ノルベルト・ジャック著「ドクトル・マブゼ」をやっと読みました。
「ドクトル・マブゼ」と言えばフリッツ・ラング監督の1922年のサイレント映画が有名だと思います。
その時代のヨーロッパ前衛芸術は僕の好物ではあるのですが・・・
ドイツ表現主義の傑作とは言え、白黒・無声・4時間を超える古い映画はちょっと見る気がしませんでした。
それなら原作を読むかと学生の頃思ったのですが、ズルズルと今頃になってしまったのです。

マブゼという名前は「どこか(北杜夫とかロックバンドPROPAGANDAとか)で聞いたかな❓」という感じはあるかと思いますが、具体的には知らない人も多いと思います。

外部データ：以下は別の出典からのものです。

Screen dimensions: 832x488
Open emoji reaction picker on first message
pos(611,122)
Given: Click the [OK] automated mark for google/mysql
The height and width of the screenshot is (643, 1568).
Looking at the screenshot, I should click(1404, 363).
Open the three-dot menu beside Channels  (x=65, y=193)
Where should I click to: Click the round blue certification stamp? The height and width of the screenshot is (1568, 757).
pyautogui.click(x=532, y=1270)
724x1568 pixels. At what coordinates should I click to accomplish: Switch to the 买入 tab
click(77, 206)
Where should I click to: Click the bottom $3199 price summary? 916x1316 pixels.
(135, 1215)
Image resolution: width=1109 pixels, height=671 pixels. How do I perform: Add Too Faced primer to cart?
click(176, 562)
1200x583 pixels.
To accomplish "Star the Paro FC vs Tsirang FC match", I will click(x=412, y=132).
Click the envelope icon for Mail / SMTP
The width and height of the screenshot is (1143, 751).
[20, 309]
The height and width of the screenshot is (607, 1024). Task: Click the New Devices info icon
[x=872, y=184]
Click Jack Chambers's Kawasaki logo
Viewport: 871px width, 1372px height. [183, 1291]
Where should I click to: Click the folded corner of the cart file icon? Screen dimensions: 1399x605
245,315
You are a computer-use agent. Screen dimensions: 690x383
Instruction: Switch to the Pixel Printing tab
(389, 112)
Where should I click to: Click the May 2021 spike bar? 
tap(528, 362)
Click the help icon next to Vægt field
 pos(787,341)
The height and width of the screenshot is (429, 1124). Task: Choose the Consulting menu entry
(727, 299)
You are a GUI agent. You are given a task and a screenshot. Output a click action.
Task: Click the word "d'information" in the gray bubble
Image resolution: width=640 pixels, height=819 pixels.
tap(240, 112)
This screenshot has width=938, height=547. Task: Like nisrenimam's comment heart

一言で言えば、著名なドイツの精神科医であり凄腕の賭博師であり変装の名人で、その上国際的な犯罪組織のボスです。
架空の人物ですけどね。

物語の中で相対するのはヴェンク検事という正義漢で、警察組織を駆使してマブゼを捕まえようとします。
但し、こちらは主役としては生真面目で退屈な人物です。
そして2人共に言える事ですが、犯罪小説の冷徹な登場人物にしては案外感情的で結構判断が狂います。
話の筋が面白いかといえば、先が読めない割にワクワク感はないでした。
時代のせいか、マブゼはえらく簡単に人を殺すし、ヴェンクの捜査も変に強引です。
その上、登場人物の思考回路が現代とは何となく違っているからなのか、感情移入できないんですね。
という事ではあるのですが・・・1920年代の前衛的だけど混乱して退廃的な文化の息吹はこの小説の中にも感じられました。
そう、「僕の好きな時代の特別なモノを読んだ」という満足感を得たです。
機会があれば、映画の方も見てみたいものです。